-- Excerpted text --
We live in a society where the loudest one becomes the most successful. There are plenty of blunt, impolite, and just plain rude people that we actually look up to.When we build relationships, we’re naturally drawn to people who are polite, modest, and agreeable. In other words, they are charming. Here are a few ways on how to be a charming person.

Be Genuinely Glad to Meet Another Person

When you meet other people, it’s important to be present with that person. Even if they happen to disagree with you. The fact that a person is spending time with you, and gets the opportunity to converse, gives them a sense of importance they may have not get while speaking alone. To be present, make sure you maintain eye contact. Read the cues in their expression, and almost mimic in solidarity to what they have to say. Smile when they smile. Frown when they frown. The emotional feedback loops fosters bonding.

Be Vulnerable

Brene Brown is easily one of my favorite authors, so talking about vulnerability in this piece, should be a bit second nature for me. In most relationships, people show dominance by having an arbitrary pissing contest to show domination. A charming person doesn’t care about status. If there was a contest, the charming person has no problem losing. So if this happens to you, you can actively lose by being complementary. You may be even want to go opposite of that person by revealing a weakness.

-- Problems and tasks --
1. In the text on being charming, what should you maintain to stay present with the person you're talking to?
2. Carry on the text on being charming from its last sentence, in the same style.
The records that follow come from a separate source and are not part of the text on being charming.

-- Record list --
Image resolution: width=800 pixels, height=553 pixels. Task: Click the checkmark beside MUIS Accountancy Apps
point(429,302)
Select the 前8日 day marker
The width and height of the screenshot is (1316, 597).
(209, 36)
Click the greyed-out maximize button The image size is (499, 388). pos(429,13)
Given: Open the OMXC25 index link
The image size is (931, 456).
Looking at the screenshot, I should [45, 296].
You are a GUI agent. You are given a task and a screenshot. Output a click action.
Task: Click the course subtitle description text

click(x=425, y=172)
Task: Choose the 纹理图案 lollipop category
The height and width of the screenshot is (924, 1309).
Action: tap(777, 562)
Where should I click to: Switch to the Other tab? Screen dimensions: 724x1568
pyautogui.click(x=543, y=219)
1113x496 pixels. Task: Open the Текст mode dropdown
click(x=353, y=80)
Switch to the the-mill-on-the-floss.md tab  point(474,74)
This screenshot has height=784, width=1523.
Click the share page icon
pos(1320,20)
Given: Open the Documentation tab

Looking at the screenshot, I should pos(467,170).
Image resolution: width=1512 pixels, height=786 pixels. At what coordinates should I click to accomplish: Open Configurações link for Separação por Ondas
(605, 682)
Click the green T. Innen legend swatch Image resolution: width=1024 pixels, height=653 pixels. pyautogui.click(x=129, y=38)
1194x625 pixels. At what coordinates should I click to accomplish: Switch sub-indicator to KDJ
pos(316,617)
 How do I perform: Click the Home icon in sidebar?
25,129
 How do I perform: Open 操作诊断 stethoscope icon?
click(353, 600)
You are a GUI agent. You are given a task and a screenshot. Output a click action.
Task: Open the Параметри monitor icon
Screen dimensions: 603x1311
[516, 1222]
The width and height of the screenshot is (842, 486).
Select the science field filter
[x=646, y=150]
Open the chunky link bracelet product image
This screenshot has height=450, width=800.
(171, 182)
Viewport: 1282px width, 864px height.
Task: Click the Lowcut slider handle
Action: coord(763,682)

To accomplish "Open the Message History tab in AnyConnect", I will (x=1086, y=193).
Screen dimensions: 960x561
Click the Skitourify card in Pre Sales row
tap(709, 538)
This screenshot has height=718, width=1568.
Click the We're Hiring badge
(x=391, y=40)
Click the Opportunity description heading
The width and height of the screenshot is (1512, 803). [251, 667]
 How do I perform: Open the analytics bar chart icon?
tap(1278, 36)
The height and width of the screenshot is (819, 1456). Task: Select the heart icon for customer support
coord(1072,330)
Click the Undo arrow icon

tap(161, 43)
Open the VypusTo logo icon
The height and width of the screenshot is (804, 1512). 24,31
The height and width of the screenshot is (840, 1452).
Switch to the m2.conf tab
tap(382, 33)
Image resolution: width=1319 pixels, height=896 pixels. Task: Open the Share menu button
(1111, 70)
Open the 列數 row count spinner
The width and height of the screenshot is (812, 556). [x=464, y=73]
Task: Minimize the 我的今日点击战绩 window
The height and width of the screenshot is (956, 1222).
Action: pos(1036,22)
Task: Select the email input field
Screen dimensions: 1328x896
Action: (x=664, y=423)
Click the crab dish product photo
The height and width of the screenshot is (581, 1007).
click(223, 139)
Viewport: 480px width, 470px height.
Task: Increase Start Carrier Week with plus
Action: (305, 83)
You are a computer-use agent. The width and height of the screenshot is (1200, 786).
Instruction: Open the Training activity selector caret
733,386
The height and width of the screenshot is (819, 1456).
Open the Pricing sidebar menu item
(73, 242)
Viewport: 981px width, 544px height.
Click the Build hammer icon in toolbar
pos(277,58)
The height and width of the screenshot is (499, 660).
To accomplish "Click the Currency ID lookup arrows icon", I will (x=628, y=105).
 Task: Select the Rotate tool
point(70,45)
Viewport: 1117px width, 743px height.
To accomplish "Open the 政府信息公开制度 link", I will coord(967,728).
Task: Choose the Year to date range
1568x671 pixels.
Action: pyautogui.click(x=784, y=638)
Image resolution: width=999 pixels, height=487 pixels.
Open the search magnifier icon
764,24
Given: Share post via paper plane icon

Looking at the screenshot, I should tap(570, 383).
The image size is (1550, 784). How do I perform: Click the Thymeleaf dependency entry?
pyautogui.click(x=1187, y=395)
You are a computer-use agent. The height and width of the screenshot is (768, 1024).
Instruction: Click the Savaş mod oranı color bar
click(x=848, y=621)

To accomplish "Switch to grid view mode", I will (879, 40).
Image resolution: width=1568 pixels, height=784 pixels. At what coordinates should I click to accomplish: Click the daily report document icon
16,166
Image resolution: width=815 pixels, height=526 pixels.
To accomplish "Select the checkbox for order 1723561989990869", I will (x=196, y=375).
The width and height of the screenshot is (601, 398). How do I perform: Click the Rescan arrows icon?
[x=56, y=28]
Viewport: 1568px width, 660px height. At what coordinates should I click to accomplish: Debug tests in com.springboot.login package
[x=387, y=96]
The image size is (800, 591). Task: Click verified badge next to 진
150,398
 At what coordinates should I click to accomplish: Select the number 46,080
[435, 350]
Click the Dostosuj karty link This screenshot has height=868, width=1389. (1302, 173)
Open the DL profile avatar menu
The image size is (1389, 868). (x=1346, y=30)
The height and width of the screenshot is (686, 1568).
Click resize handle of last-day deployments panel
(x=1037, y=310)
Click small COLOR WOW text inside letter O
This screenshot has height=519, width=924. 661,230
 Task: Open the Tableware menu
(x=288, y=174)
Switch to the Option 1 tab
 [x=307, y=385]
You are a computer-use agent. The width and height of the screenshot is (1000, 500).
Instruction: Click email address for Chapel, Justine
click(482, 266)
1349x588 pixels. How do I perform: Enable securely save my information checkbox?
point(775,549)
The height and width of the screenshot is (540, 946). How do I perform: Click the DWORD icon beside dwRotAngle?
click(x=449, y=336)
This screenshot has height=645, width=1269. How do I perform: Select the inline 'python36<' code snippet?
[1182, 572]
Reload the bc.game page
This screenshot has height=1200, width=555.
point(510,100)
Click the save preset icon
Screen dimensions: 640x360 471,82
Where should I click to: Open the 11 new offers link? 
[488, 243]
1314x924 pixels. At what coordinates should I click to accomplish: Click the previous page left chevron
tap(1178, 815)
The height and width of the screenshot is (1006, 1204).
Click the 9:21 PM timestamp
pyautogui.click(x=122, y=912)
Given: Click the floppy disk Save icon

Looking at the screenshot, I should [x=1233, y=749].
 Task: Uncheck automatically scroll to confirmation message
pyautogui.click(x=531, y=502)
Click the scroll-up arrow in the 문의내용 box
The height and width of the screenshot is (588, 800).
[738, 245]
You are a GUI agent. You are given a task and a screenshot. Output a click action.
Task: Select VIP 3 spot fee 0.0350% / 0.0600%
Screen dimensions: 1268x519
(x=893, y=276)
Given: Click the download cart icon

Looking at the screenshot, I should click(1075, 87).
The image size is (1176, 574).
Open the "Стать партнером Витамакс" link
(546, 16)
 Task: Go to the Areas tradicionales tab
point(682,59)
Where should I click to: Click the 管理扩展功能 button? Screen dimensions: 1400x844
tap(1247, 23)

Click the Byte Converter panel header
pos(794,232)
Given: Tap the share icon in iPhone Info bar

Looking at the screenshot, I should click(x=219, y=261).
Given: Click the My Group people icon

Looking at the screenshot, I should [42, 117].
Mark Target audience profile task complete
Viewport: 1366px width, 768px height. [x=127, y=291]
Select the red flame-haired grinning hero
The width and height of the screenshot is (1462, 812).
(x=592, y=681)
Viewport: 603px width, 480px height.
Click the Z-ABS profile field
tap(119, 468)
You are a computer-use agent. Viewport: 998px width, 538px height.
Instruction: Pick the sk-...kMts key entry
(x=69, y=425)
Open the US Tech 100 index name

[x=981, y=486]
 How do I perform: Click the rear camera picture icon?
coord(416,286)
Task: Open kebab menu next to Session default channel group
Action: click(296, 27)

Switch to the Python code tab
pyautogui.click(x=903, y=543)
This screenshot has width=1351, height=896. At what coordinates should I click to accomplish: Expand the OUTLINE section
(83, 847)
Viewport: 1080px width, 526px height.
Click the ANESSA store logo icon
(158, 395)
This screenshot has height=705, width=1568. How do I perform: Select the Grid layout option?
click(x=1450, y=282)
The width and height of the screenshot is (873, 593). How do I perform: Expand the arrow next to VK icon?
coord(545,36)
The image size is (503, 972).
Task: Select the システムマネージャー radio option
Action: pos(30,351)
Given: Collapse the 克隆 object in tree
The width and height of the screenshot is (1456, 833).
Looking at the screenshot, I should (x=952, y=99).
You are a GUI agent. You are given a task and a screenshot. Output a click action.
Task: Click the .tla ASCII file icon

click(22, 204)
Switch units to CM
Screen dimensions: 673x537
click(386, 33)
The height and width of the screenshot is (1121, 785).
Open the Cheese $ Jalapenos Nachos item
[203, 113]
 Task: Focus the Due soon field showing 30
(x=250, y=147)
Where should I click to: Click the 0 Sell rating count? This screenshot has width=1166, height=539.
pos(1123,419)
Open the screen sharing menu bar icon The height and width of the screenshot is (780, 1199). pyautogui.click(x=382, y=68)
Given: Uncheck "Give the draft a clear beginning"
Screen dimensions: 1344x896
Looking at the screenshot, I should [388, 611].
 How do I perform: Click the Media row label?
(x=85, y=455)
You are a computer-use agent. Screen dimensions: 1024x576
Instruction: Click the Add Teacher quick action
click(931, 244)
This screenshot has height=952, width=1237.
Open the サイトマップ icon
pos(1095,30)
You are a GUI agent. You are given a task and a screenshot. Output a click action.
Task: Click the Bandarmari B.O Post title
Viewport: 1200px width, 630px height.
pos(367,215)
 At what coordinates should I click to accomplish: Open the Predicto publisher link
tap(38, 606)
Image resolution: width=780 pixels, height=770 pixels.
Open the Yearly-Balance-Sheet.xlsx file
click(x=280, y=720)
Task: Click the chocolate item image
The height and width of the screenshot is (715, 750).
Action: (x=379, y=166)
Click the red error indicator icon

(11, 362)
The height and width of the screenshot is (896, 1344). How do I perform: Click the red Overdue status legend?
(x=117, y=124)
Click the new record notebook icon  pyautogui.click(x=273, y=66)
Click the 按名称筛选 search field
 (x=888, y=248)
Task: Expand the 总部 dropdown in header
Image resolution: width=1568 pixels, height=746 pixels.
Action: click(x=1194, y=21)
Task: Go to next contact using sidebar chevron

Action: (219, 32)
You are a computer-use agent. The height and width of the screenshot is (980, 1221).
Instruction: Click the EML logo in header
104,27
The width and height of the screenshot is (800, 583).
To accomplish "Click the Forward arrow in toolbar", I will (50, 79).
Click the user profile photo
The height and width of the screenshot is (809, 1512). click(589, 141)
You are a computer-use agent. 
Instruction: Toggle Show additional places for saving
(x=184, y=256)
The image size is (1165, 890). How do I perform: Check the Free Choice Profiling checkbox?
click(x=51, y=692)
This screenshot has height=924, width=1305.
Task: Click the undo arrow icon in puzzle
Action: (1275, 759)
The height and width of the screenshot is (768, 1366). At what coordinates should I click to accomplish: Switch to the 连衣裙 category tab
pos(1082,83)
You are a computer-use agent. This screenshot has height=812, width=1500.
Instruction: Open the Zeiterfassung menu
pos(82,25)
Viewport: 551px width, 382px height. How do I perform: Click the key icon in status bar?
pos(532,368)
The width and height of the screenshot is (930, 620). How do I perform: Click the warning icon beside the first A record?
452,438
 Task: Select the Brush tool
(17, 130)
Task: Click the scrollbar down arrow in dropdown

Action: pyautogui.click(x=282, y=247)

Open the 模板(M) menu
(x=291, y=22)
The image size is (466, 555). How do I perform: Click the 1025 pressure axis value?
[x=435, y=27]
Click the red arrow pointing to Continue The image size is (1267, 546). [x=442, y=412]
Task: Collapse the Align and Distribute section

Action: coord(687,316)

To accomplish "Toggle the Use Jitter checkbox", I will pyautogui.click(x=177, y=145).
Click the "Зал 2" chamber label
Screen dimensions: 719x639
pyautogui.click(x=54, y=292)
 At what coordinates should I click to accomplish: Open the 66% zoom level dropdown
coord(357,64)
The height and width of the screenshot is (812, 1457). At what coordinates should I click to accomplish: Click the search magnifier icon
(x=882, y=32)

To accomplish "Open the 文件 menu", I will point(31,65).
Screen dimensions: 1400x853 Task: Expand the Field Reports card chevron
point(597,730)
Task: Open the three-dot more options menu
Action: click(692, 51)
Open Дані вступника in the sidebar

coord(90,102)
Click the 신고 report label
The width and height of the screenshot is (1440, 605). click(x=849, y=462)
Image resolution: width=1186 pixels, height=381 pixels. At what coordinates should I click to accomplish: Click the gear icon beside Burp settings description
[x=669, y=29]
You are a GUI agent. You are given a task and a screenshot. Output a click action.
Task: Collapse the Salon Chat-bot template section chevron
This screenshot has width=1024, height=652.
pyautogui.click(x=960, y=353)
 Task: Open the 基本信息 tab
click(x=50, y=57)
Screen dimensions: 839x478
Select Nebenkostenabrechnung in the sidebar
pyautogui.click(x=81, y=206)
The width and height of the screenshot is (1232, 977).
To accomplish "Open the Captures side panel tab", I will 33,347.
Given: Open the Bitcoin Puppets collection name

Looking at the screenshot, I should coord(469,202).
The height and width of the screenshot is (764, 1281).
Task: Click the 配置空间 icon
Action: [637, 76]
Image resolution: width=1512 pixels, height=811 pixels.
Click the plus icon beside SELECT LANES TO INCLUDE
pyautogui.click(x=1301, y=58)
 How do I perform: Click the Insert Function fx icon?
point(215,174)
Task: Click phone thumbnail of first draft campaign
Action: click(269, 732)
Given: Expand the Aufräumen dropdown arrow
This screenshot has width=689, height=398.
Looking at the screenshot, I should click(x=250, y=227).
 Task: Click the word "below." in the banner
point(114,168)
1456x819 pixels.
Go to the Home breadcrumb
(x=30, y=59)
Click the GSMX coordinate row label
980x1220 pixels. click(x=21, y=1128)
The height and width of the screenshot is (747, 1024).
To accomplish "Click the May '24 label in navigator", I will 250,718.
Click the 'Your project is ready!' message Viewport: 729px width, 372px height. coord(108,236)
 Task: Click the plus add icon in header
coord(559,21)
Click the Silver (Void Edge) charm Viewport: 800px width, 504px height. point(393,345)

-- Outputs for the tasks --
1. Eye contact.

2.
A person of charm exudes confidence and isn’t afraid to show vulnerability. People are temporarily impressed by achievements, but they will always be impressed by someone’s charm. You shouldn’t mind telling stories about your mistakes. It’s okay to be the butt of a joke. Any objection to this is purely ego. Charmers are also not afraid to be in situations where their best isn’t shown. When your flaws are shown, people don’t laugh at you, they laugh with you.

Search for Agreements Instead of Disagreements

This is not the section where I say you should agree with everyone. Disagreements are healthy because it gives the platform for dialogue of different opinions. The problem starts to occur when both parties are married to their beliefs and actively seek out contrary statements rather than agreeing. Instead of actively looking for points to disagree, find the points of agreement. When deem necessary, share a different point of view, only to make the conversation interesting.

Use the Power of Touch

There’s a benefit to the natural touching of others. This can occur sexually and non-sexually, but we are going to talk about the non-sexual variety in this article. Touch influences behavior, increases compliances, and a friendly pat makes the person more friendly. People are able to feel the emotions of others without a single word said. Saying words with a corresponding touch may increase the power of those words.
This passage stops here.